Many conditions can cause sexual pain, including insufficient lubrication, vulvar skin lesions such as lichen sclerosus and lichen planus, pelvic floor muscle abnormalities leading to deeper pelvic pain, and endocrine abnormalities such as low testosterone or changes induced by oral contraception. 

Depending on the cause, treatment can include vulvar physiotherapy, switching forms of contraception, and topical anesthetics. The above-mentioned treatment ospemifene is indicated for moderate to severe painful intercourse in women, and prasterone (Intrarosa) vaginal capsules are also designed to relieve dyspareunia. 

Emerging research is also investigating local hormone treatment with intravaginal testosterone and estradiol-releasing vaginal rings, according to the CUAJ article. Vaginal laser therapy is also being explored, the authors wrote, and resection of vestibular tissues with posterior vaginal advancement flap (ie, vestibulectomy) can also be considered for refractory and severe cases of vulvodynia.

Low arousal

Low arousal—difficulty or inability to become or stay physically aroused or excited during sexual activity—can present as a decrease in vaginal lubrication or genital warmth due to decreased blood flow. A full medical and sexual history and physical examination should be conducted. 
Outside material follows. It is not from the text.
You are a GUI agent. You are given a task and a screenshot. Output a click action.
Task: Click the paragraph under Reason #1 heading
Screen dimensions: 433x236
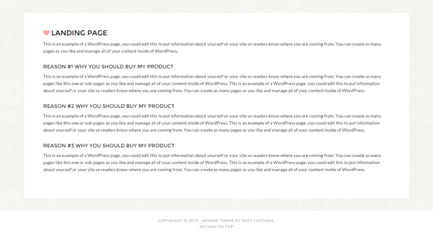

Low arousal states can be due to hypertension, hyperlipidemia, or diabetes, and should be treated. Also, low arousal may be related to hormonal changes following menopause. A decrease in estrogen leads to decreased blood flow to the pelvic region, which can result in less genital sensation, as well as needing more time to build arousal and reach orgasm, according to the Mayo Clinic.

In some, but not all, women with low arousal, PDE5 inhibitors (eg, sildenafil) have shown some efficacy, according to the CUAJ article. Cognitive behavioral therapy may also be helpful.

Orgasmic dysfunction

Some women complain of delayed, less intense, or absent orgasm, which can be lifelong or acquired. In women, orgasmic dysfunction often co-occurs with sexual pain or poor arousal. The clinician should identify any psychosocial contributors. Orgasmic dysfunction can also be induced by phimosis, or covering, of the clitoris, with or without an underlying pathology, such as lichen sclerosus.

Treatment for orgasmic dysfunction is challenging and can involve mindfulness training, yoga, directed masturbation, use of sex toys, and sex therapy. Because SSRIs can delay or vanquish orgasms, their doses can be reduced. Other physicians have experimented with testosterone supplementation, dopamine agonists, yohimbine hydrochloride, and PDE5 inhibitors when treating this condition, according to the CUAJ article.

Bottom line

Female sexual dysfunction is distressing for many women and warrants medical attention. Unfortunately, sexual dysfunction, in general, is often minimized due to cultural stigma. Clinicians should attain a robust history and physical examination and look for possible contributors and stressors. Treatment of sexual dysfunction can be complex and often requires a multidisciplinary approach. Physicians should thus have a low threshold for appropriate referral to the proper specialists.